The terrorists flipped the lock and opened the door. Gutfreund stood in the hall, barefoot, in his underwear, peering at the armed and masked men facing him. He immediately recognized the men’s intentions: Arab terrorists are coming to take us hostage. “Guys, run!” he shouted at his six sleeping roommates. Gutfreund threw the full weight of his body against the door. The terrorists, who realized they’d lost the element of surprise, pushed with all their strength. Gutfreund was an overpoweringly strong man, but the terrorists managed to wedge the steel barrel of a Kalashnikov between the door and the frame and use it as a crowbar. The former wrestler, knowing he could not hold them for long, struggled selflessly, buying time for his friends to come to their senses and escape.

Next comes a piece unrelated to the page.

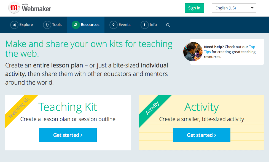269x162 pixels.
Task: Click the Events map pin icon
Action: pos(113,25)
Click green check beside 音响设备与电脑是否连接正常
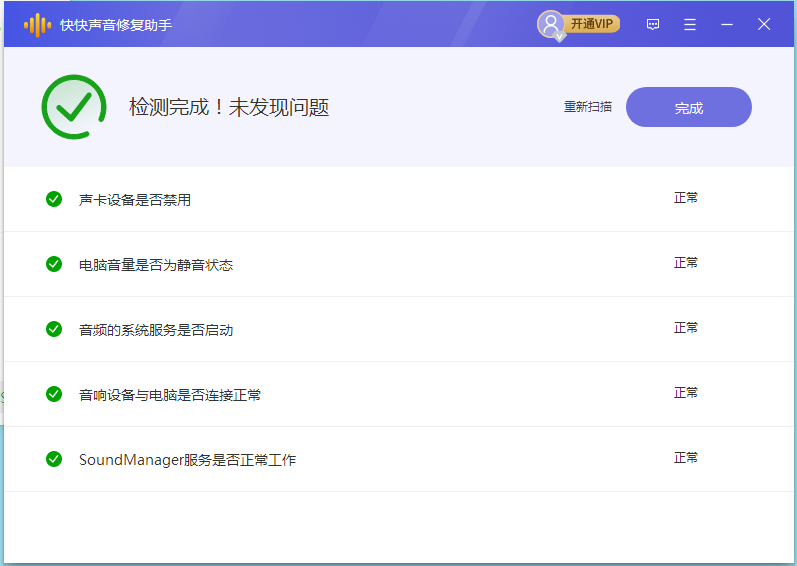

The only way out was through the back window.
The weight lifting trainer, Tuvia Skolsky, a Holocaust survivor who had lost his entire family on German soil, heard the sounds of Gutfreund’s desperate struggle. He bolted out of bed and into the living room, where he saw Gutfreund grappling with the half-open door. On the other side he clearly saw a man in a black ski mask prying the door open with his weapon. “I understood that I needed to escape immediately,” Skolsky, the only survivor from Apartment 1, said in his testimony. He yelled to his sleeping flatmates to run for their lives as he raced to the back window.
Everything happened quickly. Only ten seconds had passed from the moment Gutfreund blocked the door until Skolsky reached the window. The lock stuck. Skolsky knew his life was in immediate danger. Flustered and panicked, he punched through the thick double glass, cutting himself on the remaining shards as he threw himself out the window. He jumped to his feet and ran. By now the terrorists had overpowered Gutfreund. They charged into the room and began shooting at Skolsky through the broken window. “I could hear the bullets whistling past my ears,” he reported. He ran through the courtyard garden, barefoot, in his pajamas. He slipped behind the corner of the building and crouched down, stunned.